Erste Pläne Setzt Tschechien künftig verstärkt auf Atomkraft?

Auch in Temelin (Tschechien) ist ein weiterer Meiler im Gespräch. Foto: Michael Heitmann, dpa

Während in Deutschland ein Kernkraftwerk nach dem anderen peu à peu vom Netz geht, soll andernorts womöglich verstärkt auf Kernkraft gesetzt werden. Der tschechische Stromkonzern CEZ und der US-amerikanische AKW-Bauer GE Hitachy wollen künftig kooperieren, um in Tschechien Kohle- durch Kernkraftwerke zu ersetzen.

Noch im Januar wollte die IHK Niederbayern wissen, wie es mit der Stromversorgung weitergeht, wenn das Atomkraftwerk Isar 2 bei Landshut spätestens Ende 2020 vom Netz geht. Die Studie kam zu dem Schluss, dass auch nach 2030 eine Versorgungssicherheit in Niederbayern gegeben ist.

Während man hierzulande künftig also vorwiegend auf erneuerbare Energien setzen möchte, scheint man sich im Nachbarland Tschechien in puncto Kernkraft stärker engagieren zu wollen. Einen ersten Schritt in diese Richtung könnte eine Absichtserklärung bedeuten, die der staatliche Energiekonzern CEZ und der amerikanische Kraftwerkskonzern GE Hitachy Nuclear Energy (GEH) am Montag bekannt gemacht haben. Perspektivisch sollen in Tschechien Kohle- durch Kernkraftwerke ersetzt werden. Das berichtet das Portal Onetz.

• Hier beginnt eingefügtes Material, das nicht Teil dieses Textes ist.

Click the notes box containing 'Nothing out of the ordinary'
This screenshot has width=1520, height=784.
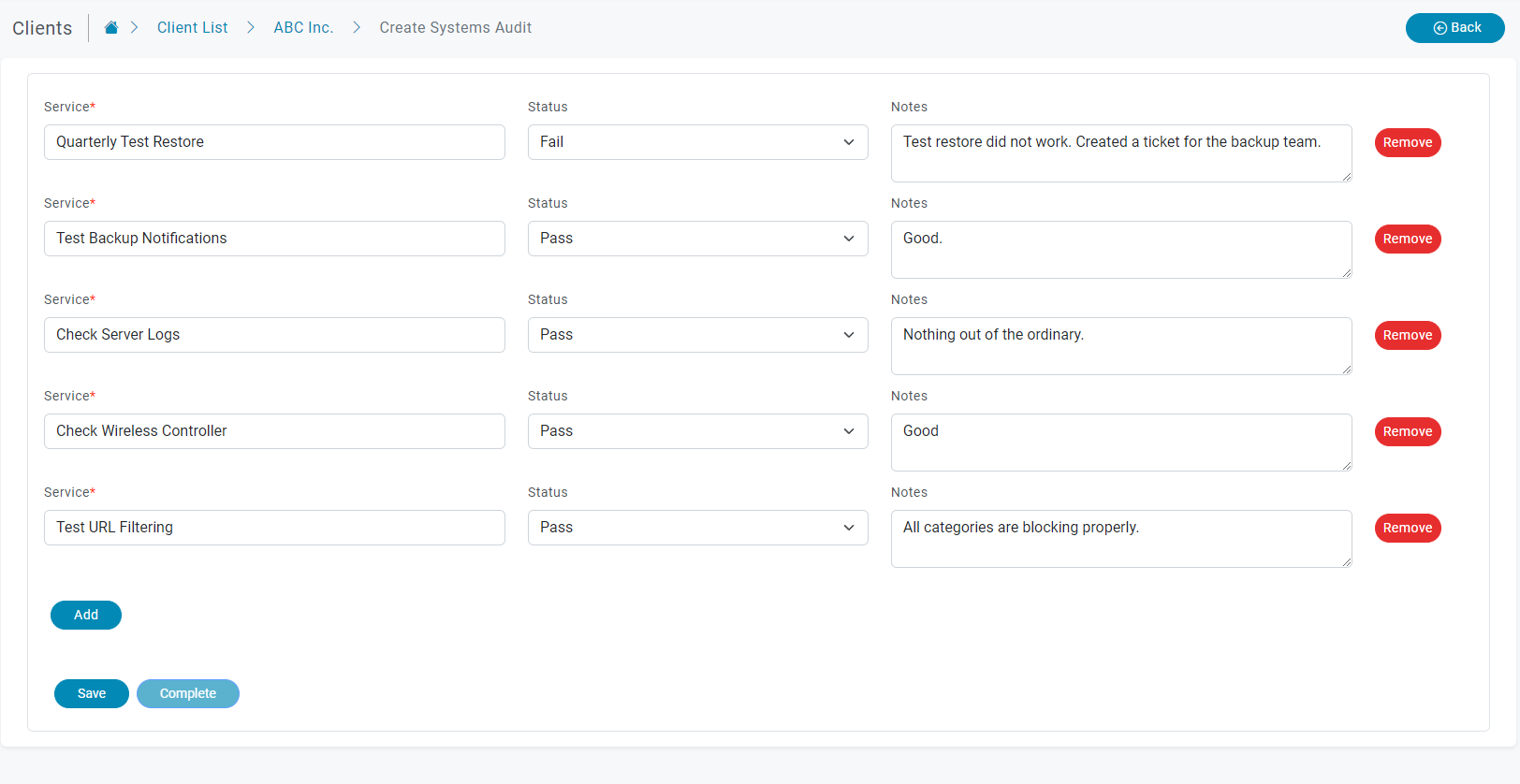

Um die international vereinbarte Senkung des CO2-Ausstoßes zu erfüllen, plant die tschechische Regierung seit längerem, alte Kohlemeiler durch Atomkraftwerke (AKW) zu ersetzen. Für einen Neubau in Dukovany läuft bereits die Planfeststellung. Auch in Temelin ist ein weiterer Meiler im Gespräch. Was unter anderem die Oberpfalz wegen der räumlichen Nähe betrifft: im Braunkohlegebiet bei Sokolov steht das Kraftwerk Tisová, das dann ebenfalls durch ein Kernkraftwerk ersetzt werden könnte.